The request:
Please render the records between the lines holding "ユーロ(EUR) radio button" and "I will point(34,25).", inclusive, as a Markdown table with a Row column for the row number and a Line column for the line itself, leaving out blank lines.

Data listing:
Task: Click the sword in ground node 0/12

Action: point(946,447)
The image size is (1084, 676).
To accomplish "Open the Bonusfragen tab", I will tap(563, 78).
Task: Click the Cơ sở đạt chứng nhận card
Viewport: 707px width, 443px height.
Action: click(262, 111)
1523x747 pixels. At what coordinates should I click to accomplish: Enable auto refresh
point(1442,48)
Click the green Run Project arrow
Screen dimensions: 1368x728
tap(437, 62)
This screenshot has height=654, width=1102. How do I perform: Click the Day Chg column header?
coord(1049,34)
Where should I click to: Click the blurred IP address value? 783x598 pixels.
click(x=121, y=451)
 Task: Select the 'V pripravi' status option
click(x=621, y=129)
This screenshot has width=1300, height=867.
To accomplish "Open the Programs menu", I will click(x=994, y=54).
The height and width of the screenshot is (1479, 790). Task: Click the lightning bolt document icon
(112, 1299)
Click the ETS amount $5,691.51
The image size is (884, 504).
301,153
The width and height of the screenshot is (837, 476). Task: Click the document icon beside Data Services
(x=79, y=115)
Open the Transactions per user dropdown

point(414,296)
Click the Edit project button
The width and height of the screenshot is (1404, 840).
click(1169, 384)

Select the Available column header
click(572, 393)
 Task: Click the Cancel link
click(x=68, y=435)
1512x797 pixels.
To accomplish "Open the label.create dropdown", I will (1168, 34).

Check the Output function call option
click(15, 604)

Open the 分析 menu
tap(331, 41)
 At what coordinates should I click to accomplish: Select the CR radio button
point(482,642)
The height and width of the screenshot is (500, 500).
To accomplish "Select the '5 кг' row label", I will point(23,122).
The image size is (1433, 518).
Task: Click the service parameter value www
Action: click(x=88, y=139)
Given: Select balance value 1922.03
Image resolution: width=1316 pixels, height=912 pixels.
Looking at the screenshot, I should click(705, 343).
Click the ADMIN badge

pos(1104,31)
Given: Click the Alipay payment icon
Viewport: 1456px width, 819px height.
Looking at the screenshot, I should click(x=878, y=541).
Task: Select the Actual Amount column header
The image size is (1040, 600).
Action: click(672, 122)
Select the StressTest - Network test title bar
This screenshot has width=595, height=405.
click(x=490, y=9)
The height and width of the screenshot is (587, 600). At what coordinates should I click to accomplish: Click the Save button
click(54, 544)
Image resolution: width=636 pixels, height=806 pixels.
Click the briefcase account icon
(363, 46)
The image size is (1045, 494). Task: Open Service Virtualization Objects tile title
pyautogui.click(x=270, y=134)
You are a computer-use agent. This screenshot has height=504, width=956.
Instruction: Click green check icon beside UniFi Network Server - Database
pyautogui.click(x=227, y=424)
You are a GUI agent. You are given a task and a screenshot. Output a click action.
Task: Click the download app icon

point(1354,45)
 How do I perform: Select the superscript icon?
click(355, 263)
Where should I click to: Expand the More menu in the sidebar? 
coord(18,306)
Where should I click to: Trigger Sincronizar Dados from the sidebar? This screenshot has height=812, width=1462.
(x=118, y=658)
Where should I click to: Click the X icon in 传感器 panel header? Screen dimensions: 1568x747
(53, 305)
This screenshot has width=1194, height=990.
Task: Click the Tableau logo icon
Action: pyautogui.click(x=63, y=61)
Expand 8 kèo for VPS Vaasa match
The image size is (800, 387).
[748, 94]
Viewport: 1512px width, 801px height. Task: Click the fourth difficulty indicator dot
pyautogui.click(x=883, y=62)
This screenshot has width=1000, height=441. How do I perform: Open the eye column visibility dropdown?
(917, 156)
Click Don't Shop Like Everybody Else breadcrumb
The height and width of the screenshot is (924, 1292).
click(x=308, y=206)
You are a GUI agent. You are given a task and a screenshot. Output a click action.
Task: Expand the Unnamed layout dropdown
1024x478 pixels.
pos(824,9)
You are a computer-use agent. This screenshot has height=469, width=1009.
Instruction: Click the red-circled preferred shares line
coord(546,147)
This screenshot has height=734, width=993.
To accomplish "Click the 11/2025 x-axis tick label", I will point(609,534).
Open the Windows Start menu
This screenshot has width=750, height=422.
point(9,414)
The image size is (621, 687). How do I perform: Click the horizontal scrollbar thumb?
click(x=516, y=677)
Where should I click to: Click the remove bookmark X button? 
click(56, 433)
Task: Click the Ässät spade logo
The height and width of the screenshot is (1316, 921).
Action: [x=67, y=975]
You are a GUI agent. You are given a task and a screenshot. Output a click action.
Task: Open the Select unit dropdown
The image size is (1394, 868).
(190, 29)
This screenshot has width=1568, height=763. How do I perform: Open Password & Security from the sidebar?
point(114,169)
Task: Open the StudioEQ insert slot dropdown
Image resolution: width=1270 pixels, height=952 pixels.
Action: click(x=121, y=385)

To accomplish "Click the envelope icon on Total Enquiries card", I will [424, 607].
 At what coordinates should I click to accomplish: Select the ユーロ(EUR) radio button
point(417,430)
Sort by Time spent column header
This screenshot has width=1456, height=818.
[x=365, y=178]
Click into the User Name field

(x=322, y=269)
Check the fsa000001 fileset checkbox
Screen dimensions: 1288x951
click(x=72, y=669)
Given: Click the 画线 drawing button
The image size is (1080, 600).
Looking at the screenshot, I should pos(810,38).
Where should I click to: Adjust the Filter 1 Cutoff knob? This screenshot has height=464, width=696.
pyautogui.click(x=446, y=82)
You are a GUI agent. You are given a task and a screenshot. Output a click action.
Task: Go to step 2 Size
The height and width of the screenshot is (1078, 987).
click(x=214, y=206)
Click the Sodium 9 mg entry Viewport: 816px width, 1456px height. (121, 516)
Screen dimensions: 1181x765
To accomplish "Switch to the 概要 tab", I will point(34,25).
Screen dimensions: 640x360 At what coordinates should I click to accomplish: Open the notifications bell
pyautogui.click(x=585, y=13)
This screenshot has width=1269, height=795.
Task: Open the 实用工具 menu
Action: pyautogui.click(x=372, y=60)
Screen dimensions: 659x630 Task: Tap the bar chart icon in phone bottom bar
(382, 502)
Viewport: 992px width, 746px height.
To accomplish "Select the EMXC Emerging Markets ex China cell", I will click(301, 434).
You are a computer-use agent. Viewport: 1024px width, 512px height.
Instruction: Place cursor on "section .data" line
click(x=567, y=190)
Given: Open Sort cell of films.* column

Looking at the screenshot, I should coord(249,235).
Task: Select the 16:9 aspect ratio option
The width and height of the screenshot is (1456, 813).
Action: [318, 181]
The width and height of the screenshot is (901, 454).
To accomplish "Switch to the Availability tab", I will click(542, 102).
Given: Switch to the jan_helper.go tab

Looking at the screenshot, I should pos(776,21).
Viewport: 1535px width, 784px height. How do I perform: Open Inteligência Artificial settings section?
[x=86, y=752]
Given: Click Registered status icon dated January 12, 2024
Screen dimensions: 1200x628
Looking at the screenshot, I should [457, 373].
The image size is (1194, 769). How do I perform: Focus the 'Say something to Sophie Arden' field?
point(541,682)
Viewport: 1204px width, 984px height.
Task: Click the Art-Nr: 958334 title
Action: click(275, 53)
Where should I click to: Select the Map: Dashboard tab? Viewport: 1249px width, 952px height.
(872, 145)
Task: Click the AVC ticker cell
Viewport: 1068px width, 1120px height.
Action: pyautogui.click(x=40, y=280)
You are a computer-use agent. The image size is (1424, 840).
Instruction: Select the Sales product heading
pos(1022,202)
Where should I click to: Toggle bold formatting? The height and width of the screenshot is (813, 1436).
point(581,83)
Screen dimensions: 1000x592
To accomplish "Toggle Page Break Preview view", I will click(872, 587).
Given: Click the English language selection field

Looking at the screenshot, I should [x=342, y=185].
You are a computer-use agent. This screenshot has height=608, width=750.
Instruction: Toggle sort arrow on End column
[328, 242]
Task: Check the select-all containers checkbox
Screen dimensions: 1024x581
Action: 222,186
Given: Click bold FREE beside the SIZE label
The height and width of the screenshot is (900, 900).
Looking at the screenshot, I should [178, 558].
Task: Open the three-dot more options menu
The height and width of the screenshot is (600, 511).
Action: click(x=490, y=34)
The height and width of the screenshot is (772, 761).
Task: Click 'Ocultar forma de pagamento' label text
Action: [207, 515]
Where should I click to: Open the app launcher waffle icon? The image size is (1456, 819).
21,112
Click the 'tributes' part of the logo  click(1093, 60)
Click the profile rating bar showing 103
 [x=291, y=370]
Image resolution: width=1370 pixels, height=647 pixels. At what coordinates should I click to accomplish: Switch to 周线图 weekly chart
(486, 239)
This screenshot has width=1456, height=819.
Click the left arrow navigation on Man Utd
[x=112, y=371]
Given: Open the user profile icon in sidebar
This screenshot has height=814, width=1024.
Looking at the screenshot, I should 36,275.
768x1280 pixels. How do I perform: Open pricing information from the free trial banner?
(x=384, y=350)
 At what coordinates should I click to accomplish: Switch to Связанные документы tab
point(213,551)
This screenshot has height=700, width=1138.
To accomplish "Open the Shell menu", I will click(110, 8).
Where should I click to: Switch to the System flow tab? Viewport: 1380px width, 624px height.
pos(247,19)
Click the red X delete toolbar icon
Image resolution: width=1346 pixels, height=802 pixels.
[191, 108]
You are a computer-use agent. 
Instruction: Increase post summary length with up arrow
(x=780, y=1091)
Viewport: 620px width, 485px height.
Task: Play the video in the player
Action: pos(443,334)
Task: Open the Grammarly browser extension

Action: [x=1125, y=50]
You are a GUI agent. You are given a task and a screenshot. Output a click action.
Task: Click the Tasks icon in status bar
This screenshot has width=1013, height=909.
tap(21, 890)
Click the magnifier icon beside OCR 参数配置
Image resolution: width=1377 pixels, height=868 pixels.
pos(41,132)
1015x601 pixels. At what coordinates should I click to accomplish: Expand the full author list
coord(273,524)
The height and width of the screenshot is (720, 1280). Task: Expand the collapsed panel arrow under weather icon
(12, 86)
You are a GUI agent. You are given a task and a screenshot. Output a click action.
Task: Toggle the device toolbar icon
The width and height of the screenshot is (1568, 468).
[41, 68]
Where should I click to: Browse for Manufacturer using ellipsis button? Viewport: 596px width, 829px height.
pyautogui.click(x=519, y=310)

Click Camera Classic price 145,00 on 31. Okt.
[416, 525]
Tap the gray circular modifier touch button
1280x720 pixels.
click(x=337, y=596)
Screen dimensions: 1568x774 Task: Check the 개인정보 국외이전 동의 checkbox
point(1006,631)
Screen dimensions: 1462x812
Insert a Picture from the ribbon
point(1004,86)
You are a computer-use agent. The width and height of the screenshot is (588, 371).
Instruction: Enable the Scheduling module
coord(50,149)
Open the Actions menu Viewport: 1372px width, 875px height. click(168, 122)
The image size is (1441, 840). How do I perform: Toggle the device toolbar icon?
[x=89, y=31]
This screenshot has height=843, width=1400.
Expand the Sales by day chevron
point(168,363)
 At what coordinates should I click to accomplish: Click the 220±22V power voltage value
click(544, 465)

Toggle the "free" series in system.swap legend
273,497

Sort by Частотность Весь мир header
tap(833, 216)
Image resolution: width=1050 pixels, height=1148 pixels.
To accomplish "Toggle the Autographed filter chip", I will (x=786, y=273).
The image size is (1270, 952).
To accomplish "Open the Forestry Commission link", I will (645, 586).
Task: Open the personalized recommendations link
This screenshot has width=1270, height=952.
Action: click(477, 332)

Completed exercise:
| Row | Line |
|---|---|
| 1 |  At what coordinates should I click to accomplish: Select the ユーロ(EUR) radio button |
| 2 | point(417,430) |
| 3 | Sort by Time spent column header |
| 4 | This screenshot has width=1456, height=818. |
| 5 | [x=365, y=178] |
| 6 | Click into the User Name field |
| 7 | (x=322, y=269) |
| 8 | Check the fsa000001 fileset checkbox |
| 9 | Screen dimensions: 1288x951 |
| 10 | click(x=72, y=669) |
| 11 | Given: Click the 画线 drawing button |
| 12 | The image size is (1080, 600). |
| 13 | Looking at the screenshot, I should pos(810,38). |
| 14 | Where should I click to: Adjust the Filter 1 Cutoff knob? This screenshot has height=464, width=696. |
| 15 | pyautogui.click(x=446, y=82) |
| 16 | You are a GUI agent. You are given a task and a screenshot. Output a click action. |
| 17 | Task: Go to step 2 Size |
| 18 | The height and width of the screenshot is (1078, 987). |
| 19 | click(x=214, y=206) |
| 20 | Click the Sodium 9 mg entry Viewport: 816px width, 1456px height. (121, 516) |
| 21 | Screen dimensions: 1181x765 |
| 22 | To accomplish "Switch to the 概要 tab", I will point(34,25). |